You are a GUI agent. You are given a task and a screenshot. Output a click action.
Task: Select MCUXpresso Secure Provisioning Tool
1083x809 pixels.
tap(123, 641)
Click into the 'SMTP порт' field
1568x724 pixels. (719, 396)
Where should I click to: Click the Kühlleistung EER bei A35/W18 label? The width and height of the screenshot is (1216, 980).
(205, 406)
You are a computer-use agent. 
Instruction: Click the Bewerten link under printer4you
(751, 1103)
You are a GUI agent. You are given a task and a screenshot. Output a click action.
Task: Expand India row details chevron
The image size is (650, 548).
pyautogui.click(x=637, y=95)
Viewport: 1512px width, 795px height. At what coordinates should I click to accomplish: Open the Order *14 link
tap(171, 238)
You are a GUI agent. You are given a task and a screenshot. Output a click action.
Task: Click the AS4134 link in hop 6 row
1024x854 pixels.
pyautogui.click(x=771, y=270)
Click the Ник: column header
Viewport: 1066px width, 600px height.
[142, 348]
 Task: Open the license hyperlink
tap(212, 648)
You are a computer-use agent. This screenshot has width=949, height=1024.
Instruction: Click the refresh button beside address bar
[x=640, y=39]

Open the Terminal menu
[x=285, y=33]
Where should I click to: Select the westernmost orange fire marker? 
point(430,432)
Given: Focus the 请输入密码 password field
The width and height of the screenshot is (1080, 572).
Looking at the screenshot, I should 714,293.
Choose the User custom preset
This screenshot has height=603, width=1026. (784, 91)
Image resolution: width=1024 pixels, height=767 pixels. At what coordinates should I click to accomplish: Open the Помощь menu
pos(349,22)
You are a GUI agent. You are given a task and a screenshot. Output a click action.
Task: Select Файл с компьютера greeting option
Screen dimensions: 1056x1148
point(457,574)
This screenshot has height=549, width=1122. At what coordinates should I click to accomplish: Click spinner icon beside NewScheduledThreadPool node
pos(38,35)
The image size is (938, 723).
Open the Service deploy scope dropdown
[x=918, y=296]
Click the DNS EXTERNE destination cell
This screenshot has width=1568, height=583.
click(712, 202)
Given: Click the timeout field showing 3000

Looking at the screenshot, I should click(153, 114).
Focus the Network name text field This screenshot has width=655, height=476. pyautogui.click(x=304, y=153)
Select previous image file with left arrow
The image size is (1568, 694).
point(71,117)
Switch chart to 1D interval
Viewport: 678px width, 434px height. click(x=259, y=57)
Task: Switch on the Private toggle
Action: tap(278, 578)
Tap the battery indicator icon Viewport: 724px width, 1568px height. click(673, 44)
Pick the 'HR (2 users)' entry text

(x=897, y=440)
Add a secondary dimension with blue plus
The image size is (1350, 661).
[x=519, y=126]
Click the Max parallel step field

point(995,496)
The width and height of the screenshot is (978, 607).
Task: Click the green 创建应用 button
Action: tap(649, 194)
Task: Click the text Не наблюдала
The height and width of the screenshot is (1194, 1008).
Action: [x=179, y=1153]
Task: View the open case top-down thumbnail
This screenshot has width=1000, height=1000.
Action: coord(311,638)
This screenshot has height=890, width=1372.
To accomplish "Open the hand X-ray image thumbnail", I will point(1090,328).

***

§ **TASK BRIEF**:
Which lines of the data include the string "Focus"? Copy each of them.

§ **ANSWER BOX**:
Given: Focus the 请输入密码 password field
Focus the Network name text field This screenshot has width=655, height=476. pyautogui.click(x=304, y=153)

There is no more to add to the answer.